Text excerpt
+++
Michael Stipe

Michael Stipe talked with Janeane Garofalo for Tribeca Festival....
Michael Stipe : Interview
Michael Stipe : Interview

“Some bands I’d like to name check / And one of them is R.E.M.” The boys from Athens, Georgia became the greatest alternative rock band ever, from 1982 debut EP Chronic Town (QRO live tribute review) through their final album, 2011’s Collapse Into Now (QRO review). Over 16 records and countless iconic songs, they were the band for you & everyone you knew. On Thursday, June 13th, all four members were inducted into the Songwriter’s Hall of Fame. The day before, lead singer Michael Stipe sat down to talk with comedian Janeane Garofalo for Tribeca Festival’s ‘Storytellers Series’ at SVA Theatre in New York.
+++
Provided material
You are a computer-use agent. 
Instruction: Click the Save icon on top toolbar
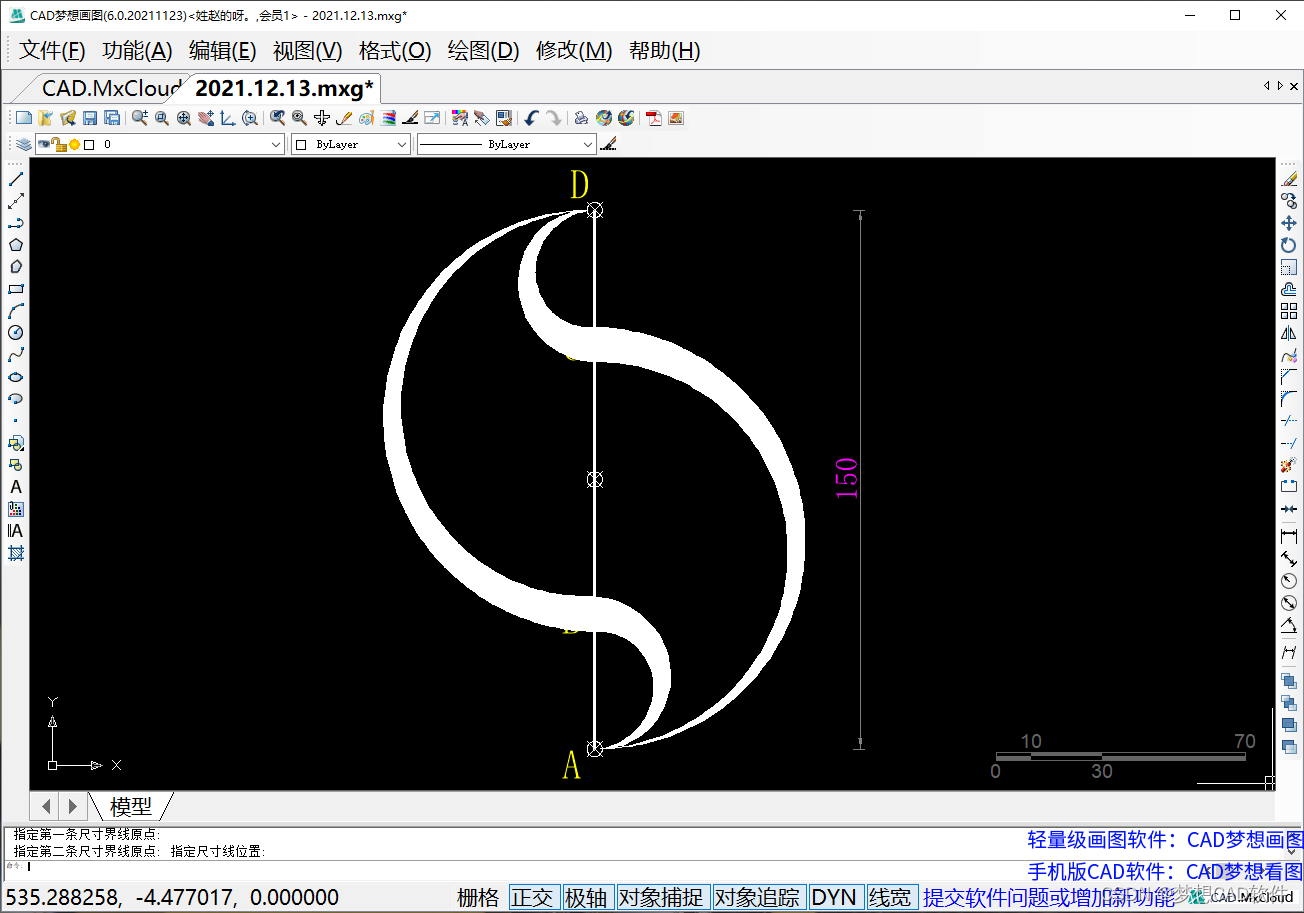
+++
What is needed
Copy the Michael Stipe interview text again, starting at the words "Michael Stipe talked" and stopping after "in New York.", and swap every "Tribeca Festival" for "Tribeca Film Festival".

Problem solution
Michael Stipe talked with Janeane Garofalo for Tribeca Film Festival....
Michael Stipe : Interview
Michael Stipe : Interview

“Some bands I’d like to name check / And one of them is R.E.M.” The boys from Athens, Georgia became the greatest alternative rock band ever, from 1982 debut EP Chronic Town (QRO live tribute review) through their final album, 2011’s Collapse Into Now (QRO review). Over 16 records and countless iconic songs, they were the band for you & everyone you knew. On Thursday, June 13th, all four members were inducted into the Songwriter’s Hall of Fame. The day before, lead singer Michael Stipe sat down to talk with comedian Janeane Garofalo for Tribeca Film Festival’s ‘Storytellers Series’ at SVA Theatre in New York.